O atentado ocorreu em plena campanha para as eleições gerais de 09 de fevereiro e horas depois da candidata presidencial socialista Luisa González estar em Machala, cidade que o Presidente e recandidato Daniel Noboa também planeia visitar.

Vicanco disse não saber se Ponce tinha sido ameaçado, mas acrescentou que agentes dos serviços de informação já estão em Arenillas para recolher informações que possam levar à detenção dos responsáveis pelo ataque.

O presidente da Associação de Municípios do Equador, Patricio Maldonado, rejeitou o incidente, na rede social X, e exigiu “justiça, segurança e paz” ao governo de Noboa.

“Não é justo que trabalhar para as nossas cidades se torne um risco para as nossas vidas e as das nossas famílias. Isso magoa-nos e enche-nos de indignação”, disse Maldonado.

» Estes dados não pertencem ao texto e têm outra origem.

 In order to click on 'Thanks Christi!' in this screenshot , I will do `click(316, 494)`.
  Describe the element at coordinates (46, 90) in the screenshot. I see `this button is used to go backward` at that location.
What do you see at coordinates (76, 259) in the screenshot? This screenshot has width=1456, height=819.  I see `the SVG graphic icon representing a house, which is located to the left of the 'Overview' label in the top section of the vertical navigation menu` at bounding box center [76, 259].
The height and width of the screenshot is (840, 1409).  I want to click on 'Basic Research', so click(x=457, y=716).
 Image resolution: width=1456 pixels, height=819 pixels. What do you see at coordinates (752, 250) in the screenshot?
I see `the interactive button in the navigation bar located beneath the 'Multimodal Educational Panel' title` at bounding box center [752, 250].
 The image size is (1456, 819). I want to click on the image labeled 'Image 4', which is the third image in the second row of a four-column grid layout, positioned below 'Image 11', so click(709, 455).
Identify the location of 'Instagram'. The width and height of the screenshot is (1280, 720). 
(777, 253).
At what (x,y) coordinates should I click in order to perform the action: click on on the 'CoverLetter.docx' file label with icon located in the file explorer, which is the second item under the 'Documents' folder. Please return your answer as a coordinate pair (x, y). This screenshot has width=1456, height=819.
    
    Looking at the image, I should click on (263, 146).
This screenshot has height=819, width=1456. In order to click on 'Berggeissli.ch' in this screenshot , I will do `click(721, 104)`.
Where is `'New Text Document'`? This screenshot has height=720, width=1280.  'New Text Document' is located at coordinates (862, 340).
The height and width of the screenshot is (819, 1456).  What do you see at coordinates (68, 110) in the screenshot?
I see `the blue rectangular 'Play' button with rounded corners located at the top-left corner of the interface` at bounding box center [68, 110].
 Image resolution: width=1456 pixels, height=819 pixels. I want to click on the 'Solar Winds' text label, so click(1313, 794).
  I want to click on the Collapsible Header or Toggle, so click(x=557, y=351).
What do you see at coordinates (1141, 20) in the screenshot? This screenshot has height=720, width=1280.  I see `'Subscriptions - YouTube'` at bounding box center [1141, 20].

No início de 2024, Noboa declarou o estado de emergência e um “conflito armado interno” contra o crime organizado, responsável por um aumento da violência, que fez do Equador o país com a taxa de homicídios mais elevada da América Latina, com 47,2 por 100 mil habitantes em 2023.

A onda de homicídios também já tirou a vida de outros três presidentes de câmara, bem como de diretores de prisões, e Fernando Villavicencio, um antigo jornalista que se manifestou contra a corrupção e que era candidato às presidenciais de 2023.